Despite some interesting personnel in their initial lineup and a memorable debut album, New York’s Lounge Lizards will never be remembered as anything more than an interesting footnote in rock’s history. This has less to do with the “fake jazz” label they took for themselves than with the purely social nature of their rock connection: they played jazz-as-exotica to a hip downtown rock-club audience.
Nonetheless, The Lounge Lizards remains a minor masterpiece for the way it remains true to its Monk-derived jazz (including two covers of Thelonious Sphere himself) by subverting it still further with Arto Lindsay’s atonal guitar playing. Whatever Lindsay may lack as a conventional guitarist, he makes up with an innate rhythmic savvy that never fails to entertain and engage. Ex-Feelies drummer Anton Fier, as a rock player learning the jazz ropes, approaches his kit a bit cerebrally, but ironic detachment was never far from the Lizards’ agenda. Saxman John Lurie’s compositions here turn out to have been his best, alternating a loving, melodic lilt with film noirish exhilaration.

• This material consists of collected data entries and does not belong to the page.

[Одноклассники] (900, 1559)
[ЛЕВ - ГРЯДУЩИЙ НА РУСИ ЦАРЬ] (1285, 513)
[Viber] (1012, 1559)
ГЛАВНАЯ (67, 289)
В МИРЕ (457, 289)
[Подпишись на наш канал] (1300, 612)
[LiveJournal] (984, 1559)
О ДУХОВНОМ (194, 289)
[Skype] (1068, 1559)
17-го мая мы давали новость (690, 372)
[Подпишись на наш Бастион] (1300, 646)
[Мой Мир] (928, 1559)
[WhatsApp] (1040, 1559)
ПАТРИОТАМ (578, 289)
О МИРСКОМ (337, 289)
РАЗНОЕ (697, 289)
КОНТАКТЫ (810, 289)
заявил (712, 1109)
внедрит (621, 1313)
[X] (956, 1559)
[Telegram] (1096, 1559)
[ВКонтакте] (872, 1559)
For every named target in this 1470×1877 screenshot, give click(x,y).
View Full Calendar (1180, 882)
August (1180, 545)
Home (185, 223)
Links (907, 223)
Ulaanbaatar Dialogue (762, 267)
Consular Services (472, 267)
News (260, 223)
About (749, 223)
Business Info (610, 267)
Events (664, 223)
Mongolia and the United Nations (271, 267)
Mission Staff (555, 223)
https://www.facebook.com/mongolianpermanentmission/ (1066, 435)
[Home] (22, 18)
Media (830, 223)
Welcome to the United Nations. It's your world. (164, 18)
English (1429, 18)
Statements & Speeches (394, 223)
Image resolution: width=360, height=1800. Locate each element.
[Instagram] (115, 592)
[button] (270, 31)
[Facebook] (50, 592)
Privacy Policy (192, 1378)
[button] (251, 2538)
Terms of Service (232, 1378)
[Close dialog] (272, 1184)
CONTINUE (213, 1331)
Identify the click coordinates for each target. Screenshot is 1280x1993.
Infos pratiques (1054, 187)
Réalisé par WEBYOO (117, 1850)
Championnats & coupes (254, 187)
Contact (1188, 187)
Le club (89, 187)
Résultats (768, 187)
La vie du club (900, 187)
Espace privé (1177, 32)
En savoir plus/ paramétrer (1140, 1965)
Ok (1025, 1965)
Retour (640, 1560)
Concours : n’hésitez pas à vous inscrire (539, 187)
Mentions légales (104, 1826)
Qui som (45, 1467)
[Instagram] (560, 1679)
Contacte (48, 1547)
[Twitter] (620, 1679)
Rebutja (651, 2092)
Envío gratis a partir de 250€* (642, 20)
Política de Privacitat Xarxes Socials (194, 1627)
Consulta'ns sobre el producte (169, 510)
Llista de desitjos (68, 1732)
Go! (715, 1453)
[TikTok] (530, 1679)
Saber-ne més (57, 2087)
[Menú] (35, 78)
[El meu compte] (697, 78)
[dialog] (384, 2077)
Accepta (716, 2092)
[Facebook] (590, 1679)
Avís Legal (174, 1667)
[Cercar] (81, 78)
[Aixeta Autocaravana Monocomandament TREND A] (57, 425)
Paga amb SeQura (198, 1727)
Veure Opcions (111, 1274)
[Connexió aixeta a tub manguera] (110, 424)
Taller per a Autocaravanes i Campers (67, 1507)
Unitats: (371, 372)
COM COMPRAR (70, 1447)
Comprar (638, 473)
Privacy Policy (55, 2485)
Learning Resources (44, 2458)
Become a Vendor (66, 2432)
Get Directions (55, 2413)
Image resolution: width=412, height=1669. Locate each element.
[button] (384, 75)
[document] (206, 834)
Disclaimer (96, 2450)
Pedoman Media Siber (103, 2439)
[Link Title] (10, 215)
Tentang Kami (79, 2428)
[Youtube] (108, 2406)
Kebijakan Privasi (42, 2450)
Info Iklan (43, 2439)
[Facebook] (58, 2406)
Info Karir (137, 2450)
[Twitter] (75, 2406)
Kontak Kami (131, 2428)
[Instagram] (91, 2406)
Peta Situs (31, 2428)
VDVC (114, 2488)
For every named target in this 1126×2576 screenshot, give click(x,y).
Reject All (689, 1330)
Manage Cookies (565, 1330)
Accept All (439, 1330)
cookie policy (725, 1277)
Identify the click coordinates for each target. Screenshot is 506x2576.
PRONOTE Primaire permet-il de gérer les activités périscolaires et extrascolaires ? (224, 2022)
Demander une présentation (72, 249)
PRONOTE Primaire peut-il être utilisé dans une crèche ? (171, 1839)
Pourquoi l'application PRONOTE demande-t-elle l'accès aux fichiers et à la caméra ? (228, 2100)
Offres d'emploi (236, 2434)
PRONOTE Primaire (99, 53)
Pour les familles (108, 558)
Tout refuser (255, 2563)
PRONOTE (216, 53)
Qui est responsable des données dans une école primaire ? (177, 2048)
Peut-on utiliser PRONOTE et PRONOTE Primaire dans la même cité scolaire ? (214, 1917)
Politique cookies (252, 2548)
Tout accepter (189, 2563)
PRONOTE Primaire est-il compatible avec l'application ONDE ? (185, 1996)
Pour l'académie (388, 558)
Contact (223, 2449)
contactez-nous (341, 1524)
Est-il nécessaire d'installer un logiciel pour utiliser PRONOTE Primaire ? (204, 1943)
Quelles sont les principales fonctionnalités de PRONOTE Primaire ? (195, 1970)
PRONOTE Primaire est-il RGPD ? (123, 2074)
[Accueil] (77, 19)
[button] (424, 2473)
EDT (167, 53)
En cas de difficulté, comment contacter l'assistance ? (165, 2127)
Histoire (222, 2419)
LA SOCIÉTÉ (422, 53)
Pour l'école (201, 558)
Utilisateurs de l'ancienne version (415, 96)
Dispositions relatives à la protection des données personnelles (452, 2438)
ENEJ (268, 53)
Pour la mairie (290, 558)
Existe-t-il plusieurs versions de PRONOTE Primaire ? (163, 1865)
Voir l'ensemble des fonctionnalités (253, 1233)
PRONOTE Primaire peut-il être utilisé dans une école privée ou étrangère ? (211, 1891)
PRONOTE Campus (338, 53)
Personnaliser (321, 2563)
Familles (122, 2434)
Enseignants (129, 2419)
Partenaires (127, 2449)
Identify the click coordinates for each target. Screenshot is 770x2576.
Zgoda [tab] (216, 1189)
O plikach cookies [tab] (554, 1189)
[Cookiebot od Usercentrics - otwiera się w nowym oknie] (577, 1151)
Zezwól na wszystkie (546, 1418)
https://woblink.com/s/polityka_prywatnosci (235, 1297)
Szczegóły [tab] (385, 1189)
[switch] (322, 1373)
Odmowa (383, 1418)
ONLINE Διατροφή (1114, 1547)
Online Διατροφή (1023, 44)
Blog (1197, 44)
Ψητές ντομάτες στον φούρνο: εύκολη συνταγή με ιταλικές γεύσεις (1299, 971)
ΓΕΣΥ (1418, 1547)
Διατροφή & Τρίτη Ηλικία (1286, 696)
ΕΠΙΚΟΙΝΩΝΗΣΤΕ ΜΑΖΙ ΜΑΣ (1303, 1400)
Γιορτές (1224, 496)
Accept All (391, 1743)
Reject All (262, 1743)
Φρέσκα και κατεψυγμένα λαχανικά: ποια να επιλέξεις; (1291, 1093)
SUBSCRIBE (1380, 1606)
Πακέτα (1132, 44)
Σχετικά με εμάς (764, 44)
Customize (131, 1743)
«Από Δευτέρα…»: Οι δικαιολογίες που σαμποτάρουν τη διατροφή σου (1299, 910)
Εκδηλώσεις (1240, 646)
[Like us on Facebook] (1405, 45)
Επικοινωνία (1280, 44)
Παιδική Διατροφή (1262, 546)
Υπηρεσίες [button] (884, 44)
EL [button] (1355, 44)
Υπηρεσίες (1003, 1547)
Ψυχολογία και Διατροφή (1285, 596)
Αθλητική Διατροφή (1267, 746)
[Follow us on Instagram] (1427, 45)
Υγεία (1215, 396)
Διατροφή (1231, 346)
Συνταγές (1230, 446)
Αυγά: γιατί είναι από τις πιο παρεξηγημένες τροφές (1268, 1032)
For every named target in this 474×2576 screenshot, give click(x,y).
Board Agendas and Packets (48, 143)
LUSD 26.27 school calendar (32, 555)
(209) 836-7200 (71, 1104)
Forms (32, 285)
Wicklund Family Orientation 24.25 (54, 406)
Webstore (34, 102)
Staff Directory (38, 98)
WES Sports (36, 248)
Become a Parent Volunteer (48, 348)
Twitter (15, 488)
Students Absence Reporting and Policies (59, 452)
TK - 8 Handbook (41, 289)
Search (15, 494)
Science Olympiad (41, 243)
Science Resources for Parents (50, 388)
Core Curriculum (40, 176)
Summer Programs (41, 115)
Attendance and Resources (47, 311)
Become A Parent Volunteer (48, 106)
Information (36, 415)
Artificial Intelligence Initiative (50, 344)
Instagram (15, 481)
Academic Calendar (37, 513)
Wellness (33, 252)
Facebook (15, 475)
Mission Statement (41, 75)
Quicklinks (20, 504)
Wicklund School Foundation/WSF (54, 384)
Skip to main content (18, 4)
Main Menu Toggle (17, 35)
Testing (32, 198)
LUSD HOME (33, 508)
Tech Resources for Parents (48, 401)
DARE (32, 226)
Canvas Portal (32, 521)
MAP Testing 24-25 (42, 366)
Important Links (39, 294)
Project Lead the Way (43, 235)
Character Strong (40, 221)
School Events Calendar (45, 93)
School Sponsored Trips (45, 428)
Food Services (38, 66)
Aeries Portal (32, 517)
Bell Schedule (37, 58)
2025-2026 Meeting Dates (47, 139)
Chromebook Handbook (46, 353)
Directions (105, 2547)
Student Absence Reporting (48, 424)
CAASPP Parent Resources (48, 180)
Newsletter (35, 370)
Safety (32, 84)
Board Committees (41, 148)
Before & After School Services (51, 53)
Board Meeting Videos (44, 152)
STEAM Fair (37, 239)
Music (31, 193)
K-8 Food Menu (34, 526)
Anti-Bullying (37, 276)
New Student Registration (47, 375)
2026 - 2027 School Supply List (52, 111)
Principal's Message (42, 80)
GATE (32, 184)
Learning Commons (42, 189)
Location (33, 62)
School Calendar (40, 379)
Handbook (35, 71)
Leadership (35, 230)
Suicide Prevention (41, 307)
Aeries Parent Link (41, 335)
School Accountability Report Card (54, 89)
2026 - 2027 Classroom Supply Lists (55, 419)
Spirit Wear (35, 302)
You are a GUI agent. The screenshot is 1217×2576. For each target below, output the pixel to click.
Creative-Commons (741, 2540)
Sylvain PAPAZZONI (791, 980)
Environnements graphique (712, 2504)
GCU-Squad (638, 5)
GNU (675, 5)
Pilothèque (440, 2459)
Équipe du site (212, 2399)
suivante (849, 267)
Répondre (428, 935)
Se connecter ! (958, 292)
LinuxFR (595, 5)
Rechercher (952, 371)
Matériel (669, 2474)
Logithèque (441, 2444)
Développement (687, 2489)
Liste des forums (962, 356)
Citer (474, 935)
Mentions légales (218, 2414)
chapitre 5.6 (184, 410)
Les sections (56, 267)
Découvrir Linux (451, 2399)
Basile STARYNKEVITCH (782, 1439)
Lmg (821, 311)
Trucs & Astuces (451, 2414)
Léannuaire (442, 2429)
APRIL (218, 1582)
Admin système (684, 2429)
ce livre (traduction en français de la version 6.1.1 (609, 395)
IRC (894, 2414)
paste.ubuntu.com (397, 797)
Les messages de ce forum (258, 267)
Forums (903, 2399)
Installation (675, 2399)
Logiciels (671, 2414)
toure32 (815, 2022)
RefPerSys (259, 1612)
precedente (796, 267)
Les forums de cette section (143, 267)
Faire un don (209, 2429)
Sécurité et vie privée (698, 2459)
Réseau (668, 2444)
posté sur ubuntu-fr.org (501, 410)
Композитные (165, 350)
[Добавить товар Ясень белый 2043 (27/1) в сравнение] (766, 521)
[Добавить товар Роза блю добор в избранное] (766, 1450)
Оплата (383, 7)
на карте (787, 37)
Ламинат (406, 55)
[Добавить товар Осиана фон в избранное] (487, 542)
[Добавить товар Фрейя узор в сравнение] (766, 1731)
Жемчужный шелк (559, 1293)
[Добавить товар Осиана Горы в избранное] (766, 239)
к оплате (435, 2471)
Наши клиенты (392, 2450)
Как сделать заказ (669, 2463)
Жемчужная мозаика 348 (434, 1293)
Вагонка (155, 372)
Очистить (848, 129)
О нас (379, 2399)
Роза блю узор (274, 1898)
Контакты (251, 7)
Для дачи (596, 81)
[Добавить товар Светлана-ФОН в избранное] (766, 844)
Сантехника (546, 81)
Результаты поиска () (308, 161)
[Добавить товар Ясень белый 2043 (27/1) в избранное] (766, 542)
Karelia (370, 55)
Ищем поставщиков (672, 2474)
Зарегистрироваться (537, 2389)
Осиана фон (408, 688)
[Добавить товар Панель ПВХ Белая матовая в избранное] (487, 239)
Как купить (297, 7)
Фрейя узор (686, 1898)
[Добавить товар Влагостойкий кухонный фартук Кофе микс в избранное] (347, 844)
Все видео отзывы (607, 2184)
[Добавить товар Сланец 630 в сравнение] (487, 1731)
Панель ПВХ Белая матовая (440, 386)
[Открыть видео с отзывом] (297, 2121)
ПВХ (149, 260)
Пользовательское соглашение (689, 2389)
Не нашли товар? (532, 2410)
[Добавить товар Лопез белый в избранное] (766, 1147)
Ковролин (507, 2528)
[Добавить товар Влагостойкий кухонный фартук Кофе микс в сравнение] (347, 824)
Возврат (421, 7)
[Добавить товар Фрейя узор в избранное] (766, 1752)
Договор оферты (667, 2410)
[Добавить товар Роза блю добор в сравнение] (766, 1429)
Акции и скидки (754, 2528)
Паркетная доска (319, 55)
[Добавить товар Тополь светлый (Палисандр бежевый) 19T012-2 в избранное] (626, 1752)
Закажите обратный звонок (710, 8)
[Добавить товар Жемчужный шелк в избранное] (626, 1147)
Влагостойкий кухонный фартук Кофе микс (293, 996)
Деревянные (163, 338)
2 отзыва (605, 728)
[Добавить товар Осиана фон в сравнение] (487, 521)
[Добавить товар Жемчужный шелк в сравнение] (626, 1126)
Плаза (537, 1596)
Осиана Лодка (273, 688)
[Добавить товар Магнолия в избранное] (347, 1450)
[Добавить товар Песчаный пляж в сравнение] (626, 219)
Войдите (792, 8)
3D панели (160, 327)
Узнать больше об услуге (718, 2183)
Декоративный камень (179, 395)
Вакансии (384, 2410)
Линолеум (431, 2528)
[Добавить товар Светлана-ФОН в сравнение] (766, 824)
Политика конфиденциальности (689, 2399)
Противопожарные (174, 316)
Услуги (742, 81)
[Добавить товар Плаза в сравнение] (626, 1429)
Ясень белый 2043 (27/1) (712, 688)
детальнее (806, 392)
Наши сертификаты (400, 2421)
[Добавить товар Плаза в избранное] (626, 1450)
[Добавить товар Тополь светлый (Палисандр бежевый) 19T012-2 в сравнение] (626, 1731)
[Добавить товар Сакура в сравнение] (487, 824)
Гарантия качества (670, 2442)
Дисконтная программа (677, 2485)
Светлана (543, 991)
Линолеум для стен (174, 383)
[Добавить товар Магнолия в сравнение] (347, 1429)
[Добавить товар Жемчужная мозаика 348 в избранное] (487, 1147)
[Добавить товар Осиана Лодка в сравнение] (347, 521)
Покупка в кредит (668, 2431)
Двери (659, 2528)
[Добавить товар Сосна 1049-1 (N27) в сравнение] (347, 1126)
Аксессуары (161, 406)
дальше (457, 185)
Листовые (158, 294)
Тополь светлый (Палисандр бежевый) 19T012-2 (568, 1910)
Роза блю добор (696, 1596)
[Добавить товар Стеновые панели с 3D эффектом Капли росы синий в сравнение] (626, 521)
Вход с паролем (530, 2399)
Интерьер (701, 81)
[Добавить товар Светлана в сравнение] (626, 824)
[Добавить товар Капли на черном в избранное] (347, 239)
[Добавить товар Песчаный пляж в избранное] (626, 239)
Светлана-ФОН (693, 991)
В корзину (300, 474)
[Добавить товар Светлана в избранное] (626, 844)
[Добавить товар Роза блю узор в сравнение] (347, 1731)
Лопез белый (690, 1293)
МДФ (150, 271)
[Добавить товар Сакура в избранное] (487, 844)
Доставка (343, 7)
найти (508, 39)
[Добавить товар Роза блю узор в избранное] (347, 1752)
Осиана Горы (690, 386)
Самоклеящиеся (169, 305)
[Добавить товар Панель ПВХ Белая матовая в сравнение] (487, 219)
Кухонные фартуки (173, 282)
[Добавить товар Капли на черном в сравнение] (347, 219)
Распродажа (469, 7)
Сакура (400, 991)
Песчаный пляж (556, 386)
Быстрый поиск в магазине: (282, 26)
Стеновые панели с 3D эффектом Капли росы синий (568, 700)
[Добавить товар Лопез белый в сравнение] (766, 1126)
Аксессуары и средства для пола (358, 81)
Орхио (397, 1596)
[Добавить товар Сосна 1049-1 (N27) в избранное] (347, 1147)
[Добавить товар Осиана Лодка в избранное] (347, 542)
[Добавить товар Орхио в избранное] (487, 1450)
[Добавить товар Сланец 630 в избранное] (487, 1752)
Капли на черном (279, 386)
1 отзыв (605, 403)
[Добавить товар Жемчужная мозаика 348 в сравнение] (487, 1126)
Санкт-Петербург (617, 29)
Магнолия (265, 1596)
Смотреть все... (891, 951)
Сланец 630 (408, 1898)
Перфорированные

By the time of Live From the Drunken Boat, the Lurie brothers (John and pianist Evan) were playing with a different and less interesting band; the results are slight and forgettable. (Lindsay and Fier went on to lead myriad projects, including, respectively and most notably, the Ambitious Lovers and the Golden Palominos.)
The Lizards joined their producer, Teo Macero (veteran producer/arranger of many a distinguished jazz record), as he indulged his post-romantic orchestral fantasies with the London Philharmonic on Fusion, an uninteresting ’50s “third stream” symphonic jazz composition.
The Live 79/81 cassette (later issued on CD as well) features sharp performances from New York (including their first gig), Cleveland, London and Berlin. The core of the debut lineup (the Luries, Fier and bassist Steve Piccolo) remains intact, but two other guitarists besides Lindsay divvy up the tracks. Nine originals, plus covers of Thelonious Monk’s “Epistrophy” and Earle Hagen’s classic “Harlem Nocturne.”
John Lurie went on to star in and score Jim Jarmusch’s film Stranger Than Paradise, the album of which devotes a side to an unrelated Lurie dance piece called “The Resurrection of Albert Ayler.” His next multi- media collaboration with Jarmusch was Down by Law: Lurie co-starred in the picture and composed the score. Down by Law contains his soundtrack music for that film — played by most of the Lounge Lizards and even alumnus Lindsay — as well as music done for a Betty Gordon film entitled Variety. Although he didn’t appear in the movie, Lurie also composed music for Jarmusch’s next picture, Mystery Train, the soundtrack LP of which is largely made up of appropriate vintage rock’n’roll and R&B numbers.
Evan’s first solo piano album, Happy? Here? Now?, exhibits an introspective sensitivity not always prevalent in the ensemble’s work, but that’s not to say it’s any less stimulating or intense. While “Tesla’s Pigeons” has the power and fury of a piano version of Stravinsky as performed by Birdsongs of the Mesozoic, “Suite From Punch” has such a diversity of feeling, it could easily be the accompaniment to a silent film.
In mid-’86, a new incarnation of the Lounge Lizards — the Luries bolstered by another saxophonist (Roy Nathanson) and a trombonist (Curtis Fowlkes), plus a rhythm section and guitarist Marc Ribot — signed to Island. While the one-show Live in Tokyo continues in the Lizards’ almost-jazz tradition, the in-studio No Pain for Cakes opens up their frame of reference to include influences like Erik Satie and Kurt Weill. And the group breaks the word barrier with John Lurie’s distinctive voice on “Bob and Nico” and the anecdotal “Where Were You.”
The most novel aspect of Voice of Chunk is non- musical: the album was sold by mail-order only. The multi- part compositions are surprisingly humorless, and sound at least as indebted to early-’70s “progressive” rock as to jazz, fake or otherwise. The band’s swaggering vocal chorus on Evan Lurie’s jaunty “Tarantella” doesn’t quite right the emotional balance.
“Tarantella” also turns up, sans vocals, on Evan’s own Selling Water by the Side of the River. His group features Jill Jaffe’s violin and Alfredo Pedernera’s bandoneon (button accordion), lending quite an ocean- voyage-salon air to the tango-tinted tunes. The dark, wistful modalities and harmonies make the album more compelling than a mere exercise in good neighbor policy.